___ RECORDS SUPPLIED ___
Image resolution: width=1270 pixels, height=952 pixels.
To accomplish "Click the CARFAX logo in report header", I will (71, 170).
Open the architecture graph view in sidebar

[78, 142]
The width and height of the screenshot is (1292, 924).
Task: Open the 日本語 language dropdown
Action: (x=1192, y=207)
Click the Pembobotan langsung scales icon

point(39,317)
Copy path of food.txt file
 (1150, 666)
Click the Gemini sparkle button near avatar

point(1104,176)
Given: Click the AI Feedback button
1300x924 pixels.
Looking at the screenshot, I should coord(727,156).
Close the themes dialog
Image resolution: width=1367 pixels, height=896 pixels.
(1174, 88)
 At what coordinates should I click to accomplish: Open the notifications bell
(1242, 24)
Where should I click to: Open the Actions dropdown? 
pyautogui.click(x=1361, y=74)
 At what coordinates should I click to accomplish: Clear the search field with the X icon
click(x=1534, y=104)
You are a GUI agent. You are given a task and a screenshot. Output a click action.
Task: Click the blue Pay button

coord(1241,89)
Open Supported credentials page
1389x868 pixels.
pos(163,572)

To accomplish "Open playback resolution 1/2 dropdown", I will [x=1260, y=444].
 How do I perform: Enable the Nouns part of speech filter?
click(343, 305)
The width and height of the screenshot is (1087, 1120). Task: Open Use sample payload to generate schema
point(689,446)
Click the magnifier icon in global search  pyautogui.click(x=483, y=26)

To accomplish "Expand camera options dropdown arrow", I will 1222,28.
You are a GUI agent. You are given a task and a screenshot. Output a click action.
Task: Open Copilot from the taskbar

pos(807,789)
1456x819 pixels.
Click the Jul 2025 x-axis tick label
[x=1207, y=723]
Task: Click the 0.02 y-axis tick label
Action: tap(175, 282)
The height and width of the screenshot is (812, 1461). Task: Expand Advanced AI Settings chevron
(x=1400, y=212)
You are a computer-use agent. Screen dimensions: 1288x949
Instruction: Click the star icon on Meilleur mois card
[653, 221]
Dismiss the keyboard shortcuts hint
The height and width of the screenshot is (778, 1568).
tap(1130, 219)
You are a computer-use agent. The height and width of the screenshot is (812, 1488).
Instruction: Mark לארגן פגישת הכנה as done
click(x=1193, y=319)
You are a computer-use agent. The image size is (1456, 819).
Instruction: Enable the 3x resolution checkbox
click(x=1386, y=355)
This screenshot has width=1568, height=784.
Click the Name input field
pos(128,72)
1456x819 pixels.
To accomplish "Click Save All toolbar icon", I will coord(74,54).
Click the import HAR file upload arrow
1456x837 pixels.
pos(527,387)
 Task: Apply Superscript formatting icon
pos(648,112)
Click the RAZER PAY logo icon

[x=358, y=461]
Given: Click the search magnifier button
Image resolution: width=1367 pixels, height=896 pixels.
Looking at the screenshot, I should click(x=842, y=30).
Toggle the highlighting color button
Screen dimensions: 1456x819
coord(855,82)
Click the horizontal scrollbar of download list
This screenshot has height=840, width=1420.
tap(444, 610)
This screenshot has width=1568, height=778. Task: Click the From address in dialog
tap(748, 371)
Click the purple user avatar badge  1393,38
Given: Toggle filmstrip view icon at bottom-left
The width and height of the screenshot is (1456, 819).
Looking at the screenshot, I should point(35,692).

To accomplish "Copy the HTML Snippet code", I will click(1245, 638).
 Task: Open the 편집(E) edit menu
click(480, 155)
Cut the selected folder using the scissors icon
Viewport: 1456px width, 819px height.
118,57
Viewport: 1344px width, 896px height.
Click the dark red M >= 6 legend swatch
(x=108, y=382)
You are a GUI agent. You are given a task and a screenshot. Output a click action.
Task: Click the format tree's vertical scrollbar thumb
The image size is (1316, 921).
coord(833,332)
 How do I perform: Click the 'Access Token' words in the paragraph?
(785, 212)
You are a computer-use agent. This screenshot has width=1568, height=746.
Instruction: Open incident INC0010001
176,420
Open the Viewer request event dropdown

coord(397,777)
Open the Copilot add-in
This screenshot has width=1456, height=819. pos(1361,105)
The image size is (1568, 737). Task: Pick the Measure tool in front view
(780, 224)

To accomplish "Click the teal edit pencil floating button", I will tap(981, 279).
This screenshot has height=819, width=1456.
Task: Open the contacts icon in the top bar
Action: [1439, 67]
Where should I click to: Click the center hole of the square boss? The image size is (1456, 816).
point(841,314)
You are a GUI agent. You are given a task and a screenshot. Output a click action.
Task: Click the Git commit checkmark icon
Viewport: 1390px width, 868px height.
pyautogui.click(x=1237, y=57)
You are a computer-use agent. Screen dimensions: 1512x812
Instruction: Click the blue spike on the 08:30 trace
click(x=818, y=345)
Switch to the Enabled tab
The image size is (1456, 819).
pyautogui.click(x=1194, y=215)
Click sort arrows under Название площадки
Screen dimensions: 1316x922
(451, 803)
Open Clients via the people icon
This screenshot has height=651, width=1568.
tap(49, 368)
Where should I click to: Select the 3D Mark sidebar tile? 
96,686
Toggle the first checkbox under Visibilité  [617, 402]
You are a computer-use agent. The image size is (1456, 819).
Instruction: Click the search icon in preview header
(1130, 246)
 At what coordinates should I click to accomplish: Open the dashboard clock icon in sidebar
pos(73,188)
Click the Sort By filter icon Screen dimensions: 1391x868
___
- INSTRUCTIONS FOR THE TASK
Only lines containing "computer" belong in the answer; copy every such line from the records.

- ANSWER BOX
You are a computer-use agent. Screen dimensions: 1288x949
You are a computer-use agent. The height and width of the screenshot is (812, 1488).
You are a computer-use agent. The image size is (1456, 819).
You are a computer-use agent. This screenshot has width=1568, height=746.
You are a computer-use agent. Screen dimensions: 1512x812
You are a computer-use agent. The image size is (1456, 819).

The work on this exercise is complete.